I'll try to summarize it a bit under the spoiler tag for those who are unable to listen to it.

Trigger Warning: Rape and abuse.
 

Spoiler

 

{Note: I'm doing this from memory after listening to each segment once, and I'm skipping over a lot of the discussion of what motivates beliefs, what constitutes spiritual abuse, etc., so keep in mind that it's far from a verbatim transcript. I apologize in advance for anything I'm sure to misremember. Again, I encourage everyone to give it a listen if they can.}


Norm & Alma Wakefield, Alyssa's father and mother, were originally public school teachers.  They were "saved later in life" (which seems to be age 30 in their case), when Alyssa was 3 or 4.  She feels that a lot of young boomer parents in the 70s felt shame over the lifestyles they'd previously led, and latched on to the evangelical movement in an effort to keep their children "safe" from similarly damaging influences.  Alyssa grows up in southern California.

PROBLEMS TO WORK ON
1. Please list every person the summary names.
2. Do these statements agree with the summary? Answer yes or no for each, quoting the words that decide it. (a) Alyssa's parents first worked as public school teachers. (b) Alyssa grew up in northern California. (c) The writer presents the summary as a verbatim transcript.
The material that comes next isn't needed.

INFORMATION SUPPLIED
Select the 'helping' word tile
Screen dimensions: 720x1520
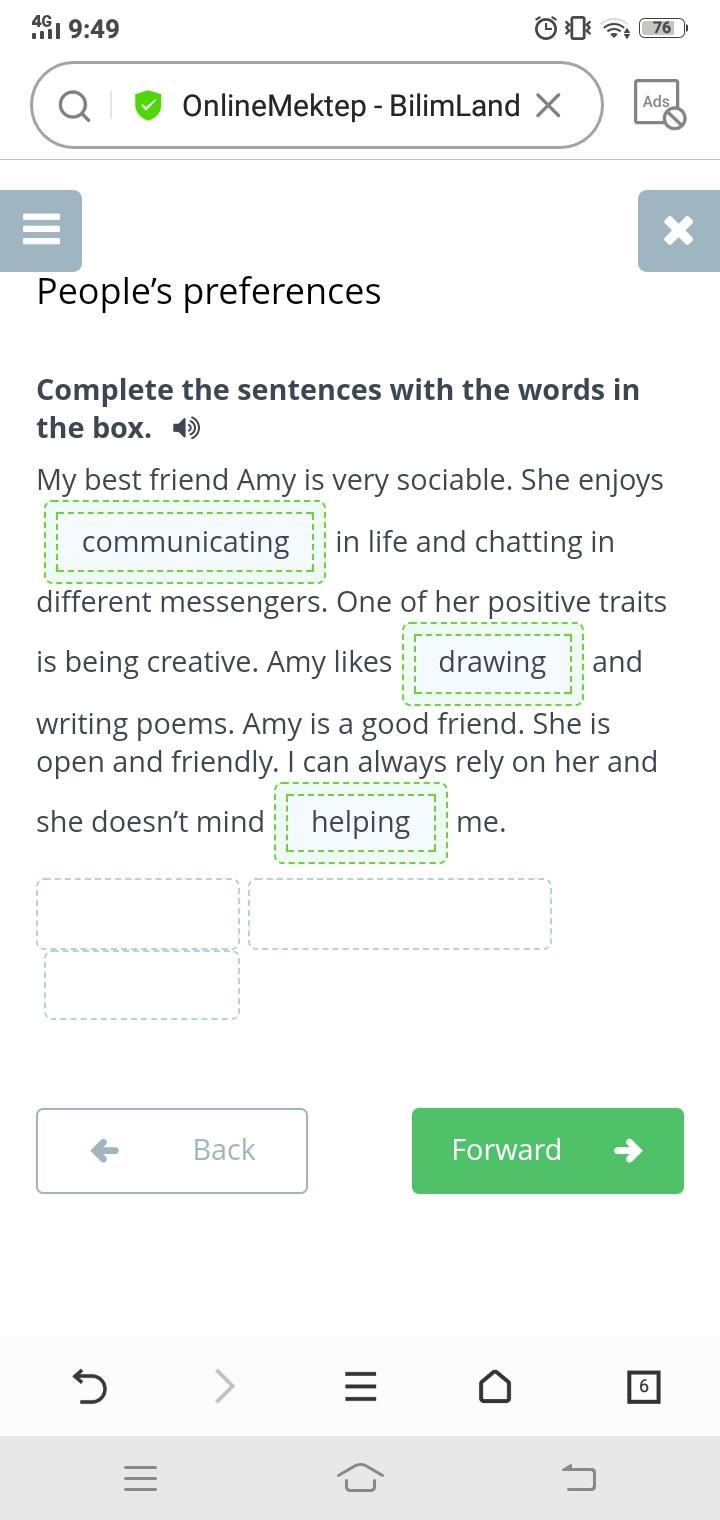(360, 822)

WRITTEN ANSWERS
1. Norm Wakefield, Alma Wakefield, Alyssa

2.
(a) Yes: "were originally public school teachers"
(b) No: "Alyssa grows up in southern California."
(c) No: "it's far from a verbatim transcript"